New reporting from Bernreuter Research found that polysilicon imports into China have fallen to the lowest level since 2011. Outside imports of polysilicon fell by 28.5% to 62,965 MT in 2023 — now less than the 64,614 MT reached in 2011.

Credit: Hemlock

“The non-Chinese polysilicon manufacturers Wacker, Hemlock Semiconductor and OCI Malaysia are increasingly shifting their shipments from China to Vietnam, where three of the four largest Chinese solar module suppliers have established wafer plants,” explained Johannes Bernreuter, head of the polysilicon market specialist Bernreuter Research and author of the Polysilicon Market Outlook 2027.

In 2018/2019 JA Solar started wafer production in Vietnam with an annual capacity of 1.5 GW, which it expanded to 4 GW in the first half of 2023. JinkoSolar followed with a 7-GW wafer plant in early 2022, and Trina Solar opened a 6.5-GW wafer factory in August 2023.

The shift of non-Chinese polysilicon being exported elsewhere is mostly due to the AD/CVD case in the United States against Chinese manufacturers working in Southeast Asia.
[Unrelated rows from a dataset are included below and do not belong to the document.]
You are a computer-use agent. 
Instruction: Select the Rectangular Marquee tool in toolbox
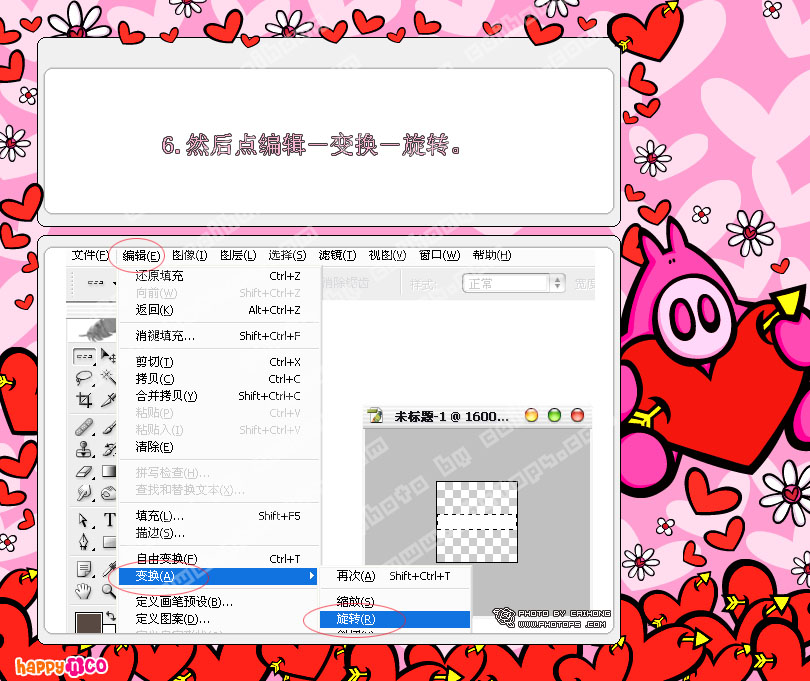(85, 358)
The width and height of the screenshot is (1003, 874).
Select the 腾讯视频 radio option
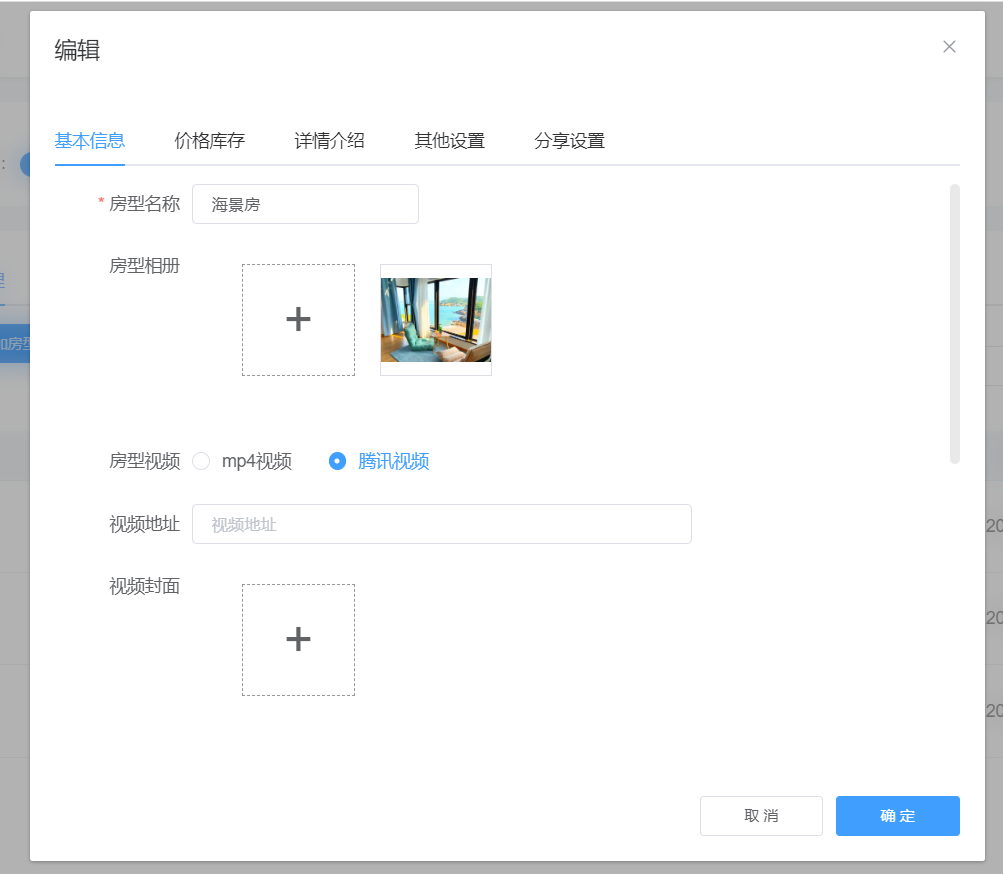click(x=338, y=461)
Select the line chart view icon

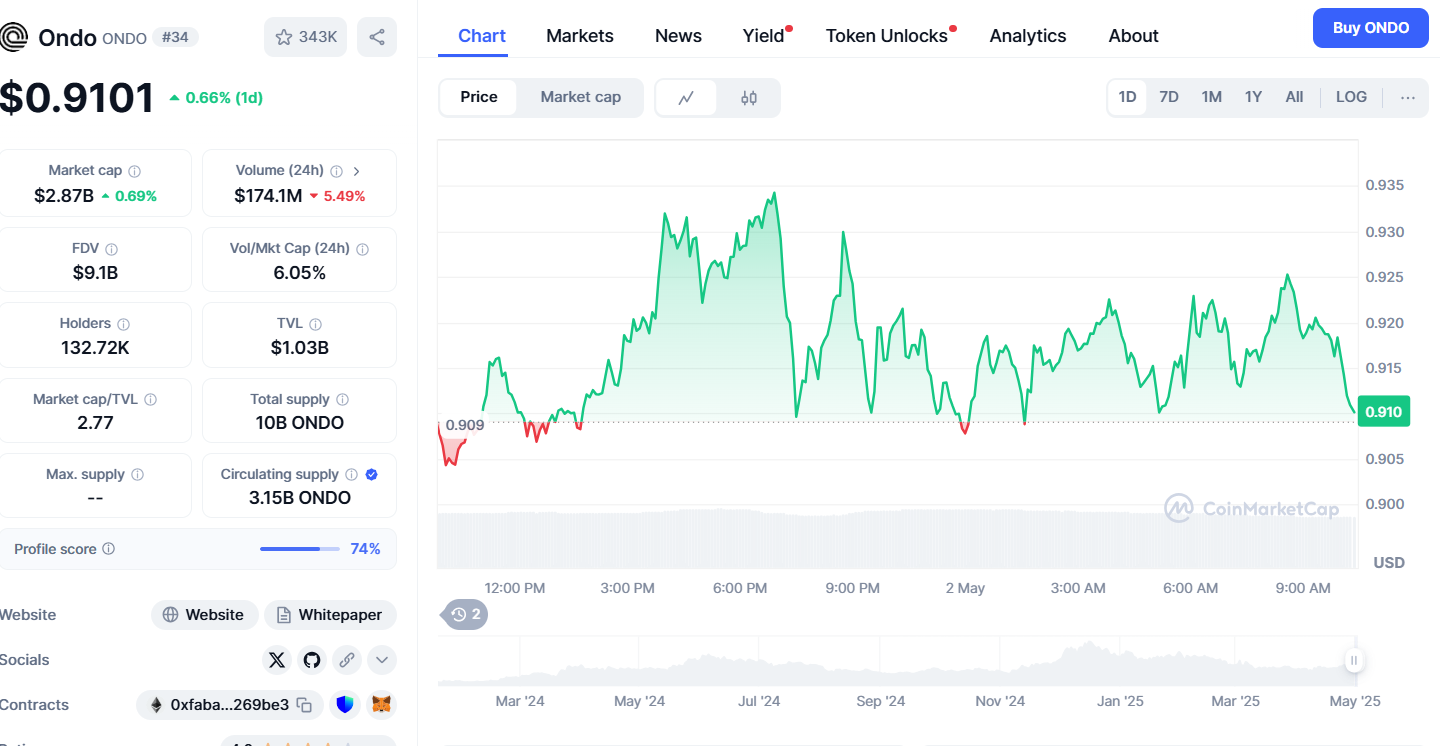point(686,98)
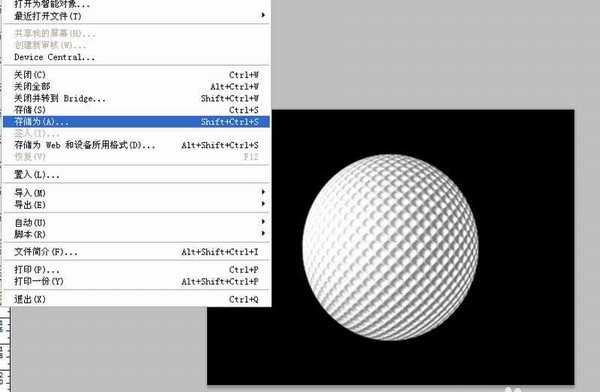This screenshot has height=392, width=600.
Task: Expand 自动(U) submenu arrow
Action: pyautogui.click(x=263, y=221)
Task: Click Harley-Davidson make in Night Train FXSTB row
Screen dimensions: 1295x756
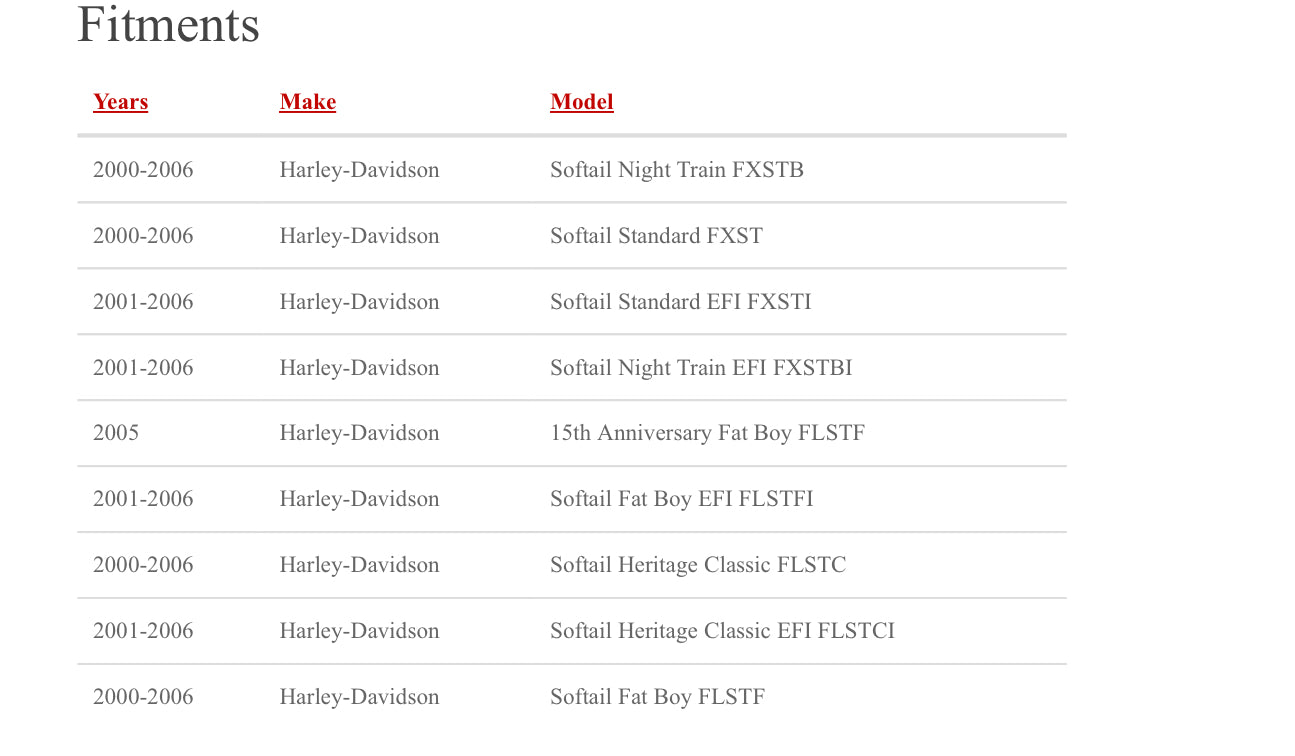Action: point(359,170)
If Southeast Asian solar exports do not use Chinese wafers, they don’t have to pay the tariffs beginning in June. To comply, most manufacturers making product for the U.S. market have shifted upstream manufacturing out of China.

In addition, the Uyghur Forced Labor Prevention Act (UFLPA) that bands products made with forced labor in Xinjiang in northwestern China from entering the United States, is contributing to separate supply chains based on polysilicon from non-Chinese manufacturers. Having wafer production outside China makes it easier for the manufacturers to document to U.S. Customs and Border Protection (CBP) that no silicon metal or polysilicon from Xinjiang has entered their supply chains.
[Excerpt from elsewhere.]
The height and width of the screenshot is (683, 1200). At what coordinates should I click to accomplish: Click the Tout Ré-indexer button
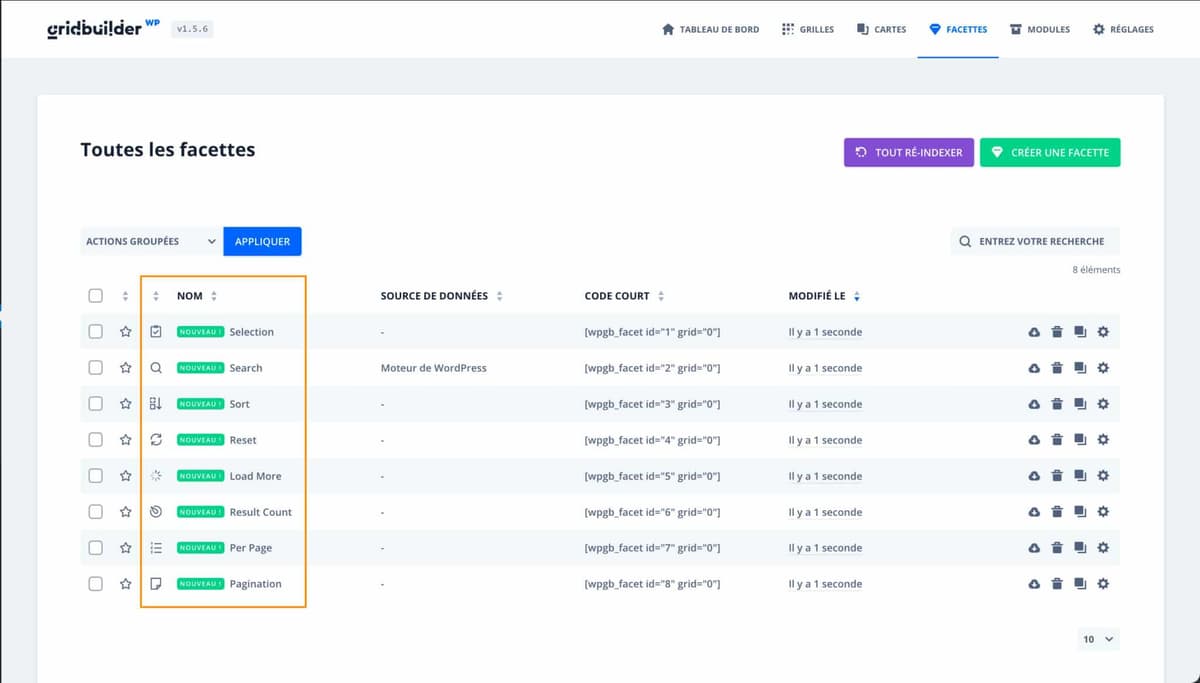[908, 153]
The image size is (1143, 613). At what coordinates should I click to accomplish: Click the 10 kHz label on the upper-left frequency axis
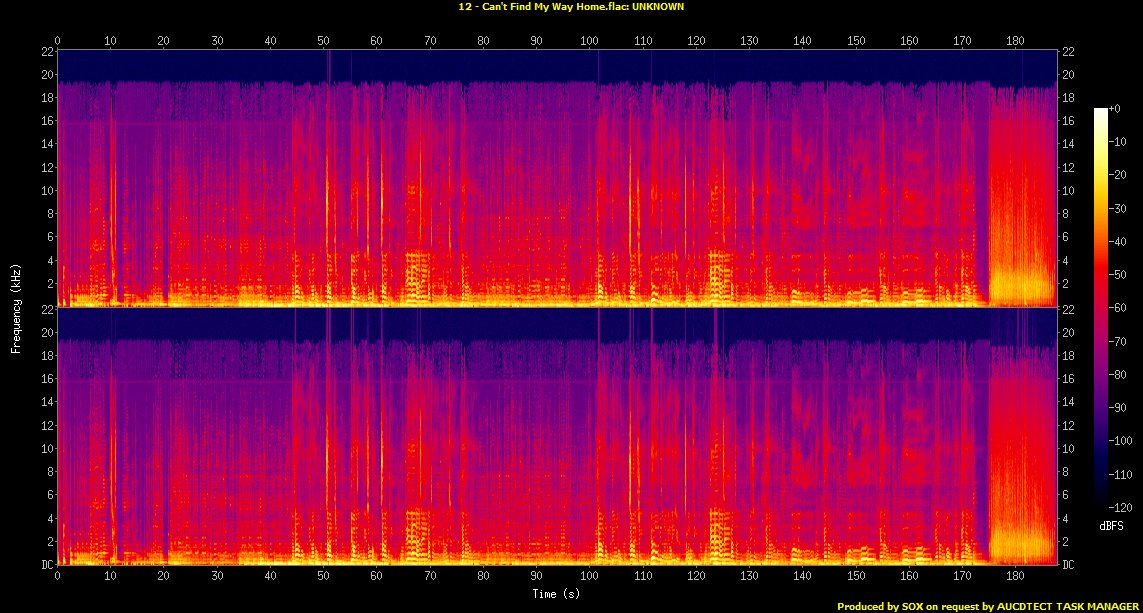coord(45,190)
However, customs statistics show that polysilicon exports from China to Vietnam soared from 639 MT in 2022 to 4,970 MT in 2023. “That raises doubts about the claims of a separate supply chain and should sound alarm bells at the CBP,” Bernreuter said.

Hemlock Semiconductor (USA), Wacker (Germany/USA) and OCI Malaysia together were able to increase their polysilicon exports to Vietnam from 18,672 MT in 2022 (+78.2%) to 33,265 MT in 2023. This growth more than compensated for the 13,918 MT they lost in business volume in China in 2023. While Hemlock and OCI achieved a net increase from their exports to both countries, Wacker’s two German polysilicon plants exhibit a negative balance: Although they were able to boost the exports to Vietnam by 7,617 MT (+151%) to 12,662 MT, their imports into China plummeted from 48,070 MT in 2022 by 12,627 MT (-26.3%) to 35,443 MT in 2023.
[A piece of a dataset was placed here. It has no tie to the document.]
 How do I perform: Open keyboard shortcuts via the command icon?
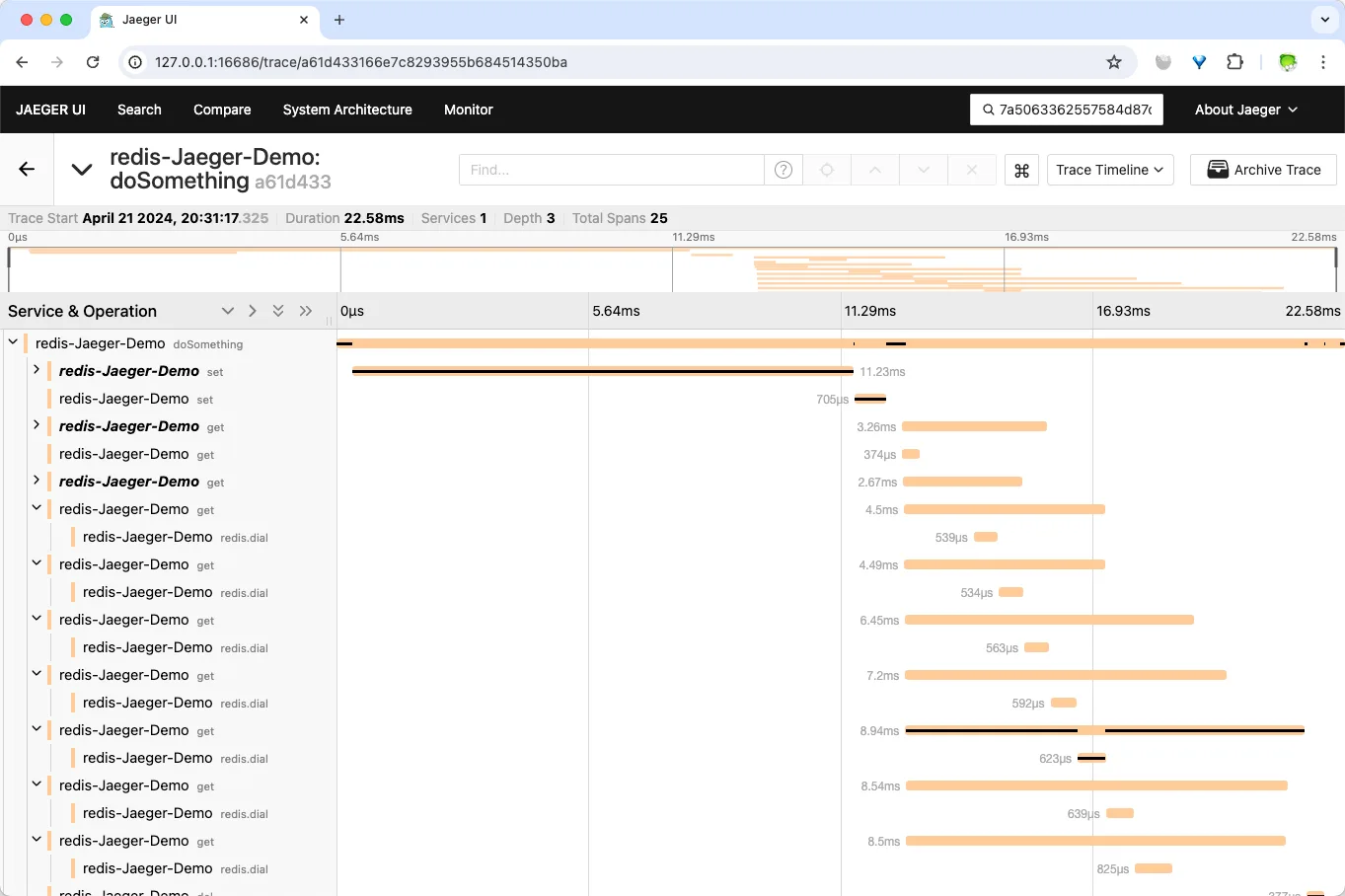click(1021, 169)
Wacker and OCI account for 98% of Chinese polysilicon imports now

During the polysilicon shortage, China imported extraordinarily large volumes from Japan (2021: 15,431 MT; 2022: 6,129 MT) and Taiwan (2021: 6,899 MT; 2022: 3,480 MT). At high market prices, the Japanese solar module producer Sharp converted into cash considerable inventories, which resulted from a long-term purchase contract with Hemlock Semiconductor running through 2020. Likewise, the former Taiwanese wafer producer Danen sold polysilicon stocks from a long-term contract with OCI, which expired in 2023. These two sources have obviously been exhausted now: Japan’s monthly import rate melted down to a range of 50 MT to 20 MT in the fourth quarter of 2023; shipments from Taiwan have already gone down to zero since last August.

Imports from the United States and South Korea developed in a very similar way to those from Japan in 2023. As a result, the combined share of Germany’s Wacker and OCI Malaysia in total Chinese polysilicon imports rose to 97.8% in the fourth quarter. Moreover, there has been a striking drop in overall volumes since October: While total imports lay between roughly 15,000 MT and 20,000 MT per quarter in the first three quarters, the amount fell abruptly to less than 10,000 MT in the fourth.

“If the fourth quarter is any indicator for 2024, then polysilicon imports into China will plunge by another 40% to no more than 38,000 MT this year,” Bernreuter said.